Fijate si es un problema de masas o si la ubicacion de la potencia esta cerca de la fuente... el transformador tiene que estar lo mas alejado posible dentro del gabinete... yo tengo uno que arme de 35+35 y lo tengo a 10cm de todas las placas (potencia, pre, vumetros) Los cableados tienen que ser muy prolijos Es muy detallista laburar con audio.
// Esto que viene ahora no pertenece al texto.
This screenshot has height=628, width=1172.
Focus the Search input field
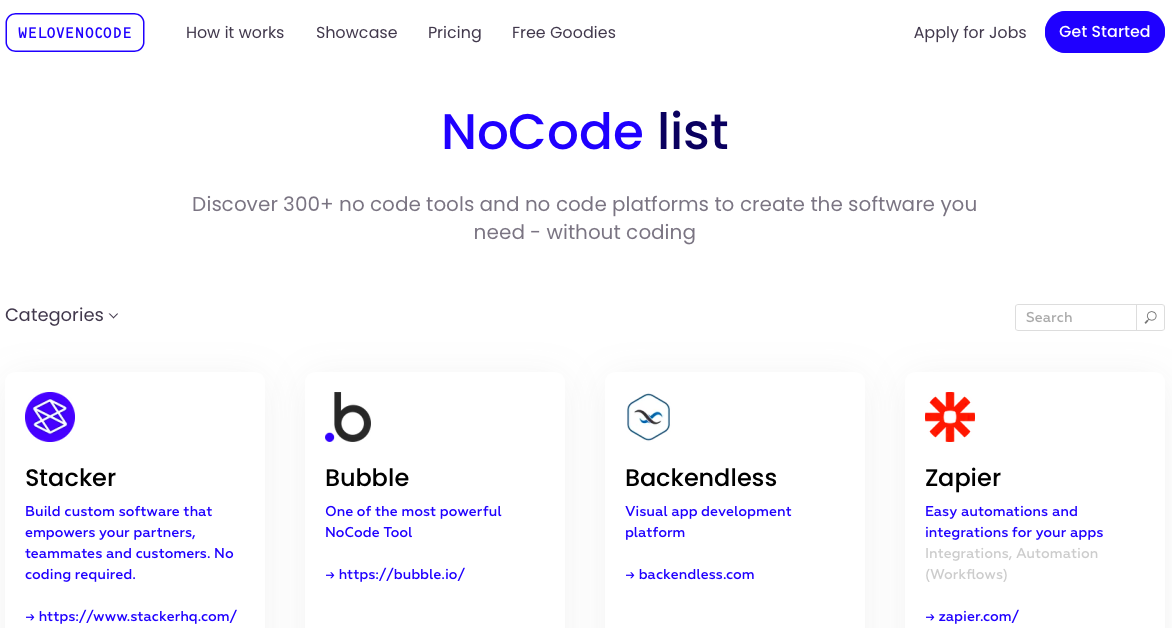click(1076, 317)
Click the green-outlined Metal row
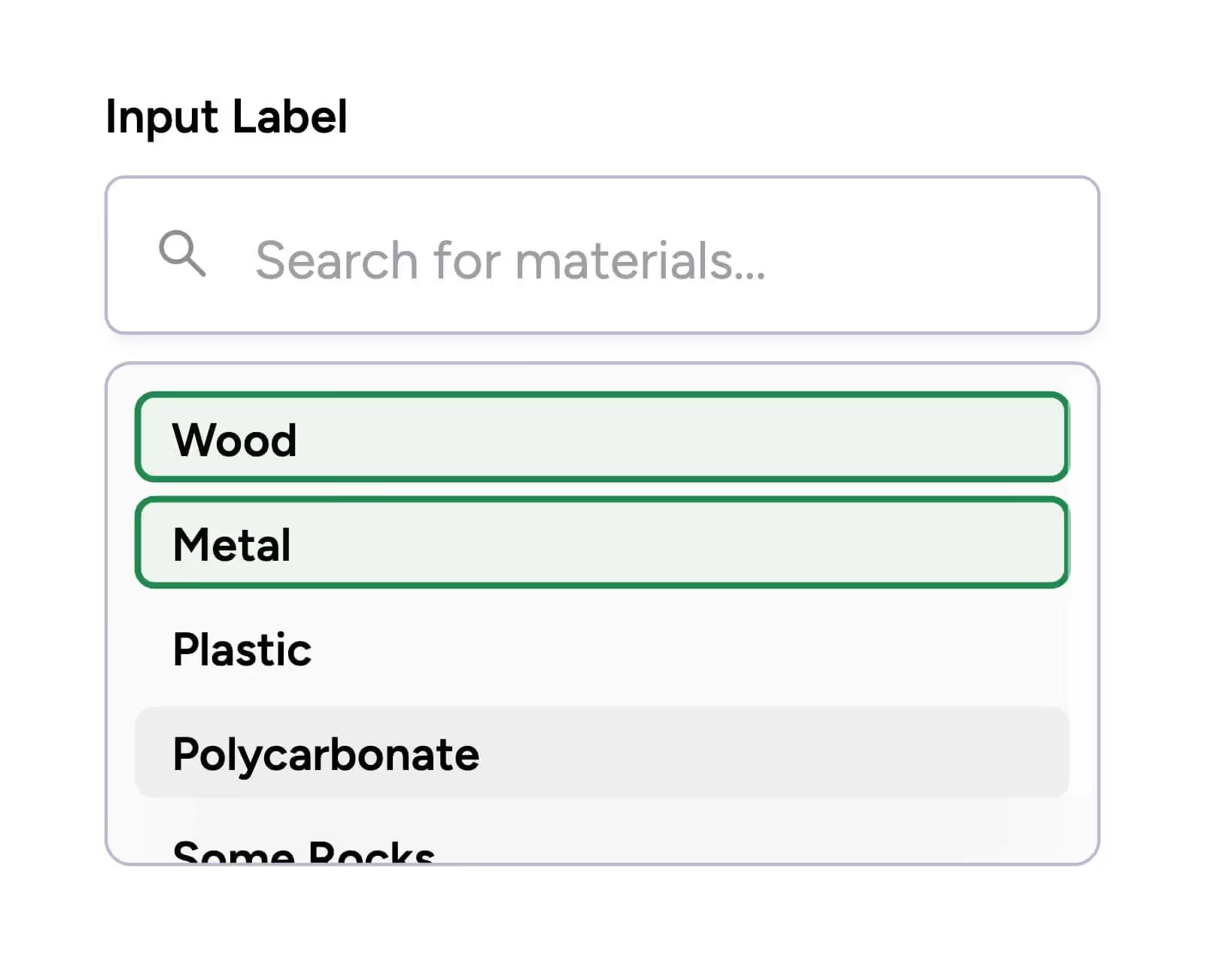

Y ya me estoy camviando un par de valores de capacitores en la placa para el stk086.... para los tengan pensado comprar la linea stk tengan cuidado con las imitaciones truchas!!!  Saludos!


----------



## niconmn (Oct 29, 2009)

MRSOUND2006 dijo:


> Bueno gente paso los PCB (wizard) que los hice recien de los STK  8)
> 
> Piensen que no tengo una libreria con el diagrama del STK, pero entra bien!
> 
> ...





Hola como les va? bueno estuve mirando el pCB que hiciste poruqe voy a armarlo, pero tengo una duda que no puedo solucionar, que son los 2 capacitores de 100uF el C22 y C19 estan conectados a un conector creo pero no entiendo cual es la utilidad y no los encuentro en la guia de plaquetodo.
desde ya muchas gracias!!!
Nico


----------



## leoboedo (Nov 5, 2009)

las resitencias d eque potencia son????????  1watt alcanza no?''''''''  pero medio watt tambien quizaa alguien sabe qeu ariea lo correcto y suficiente  gracias


----------



## DaRkaNgEl21689 (Jul 17, 2011)

arme tu diseño porque tube problemas con el esquema q*UE* encontre en otro sitio .... pero explota el c6 que es de 10uf ... y no se p*O*q*UE* .. a*-*ver si puedes guiarame .. ya revise todas las pistas y esta bien .. espero respuestas


----------



## elaficionado (Jul 17, 2011)

Hola.

Sí explota es porque el voltaje de trabajo del condensador es inferior al requerido o lo haz puesto de modo invertido, con la polaridad cambiada.

Chao.
elaficionado.


----------



## DaRkaNgEl21689 (Jul 17, 2011)

Ps la verdad no esta mal polarizada esta segun tu diseño .... y el voltaje que le puse es de 10 uf/50v .... lo estoy alimentando con una fuente de 45v .. algun otro problema q sea la razon que explote ....


----------



## elaficionado (Jul 17, 2011)

Hola.

 El voltaje del condensador es de  65V, prueba con ese valor de voltaje.

Chao.
elaficionado


----------



## DaRkaNgEl21689 (Jul 17, 2011)

ok gracias x la imformacion ..... XD


----------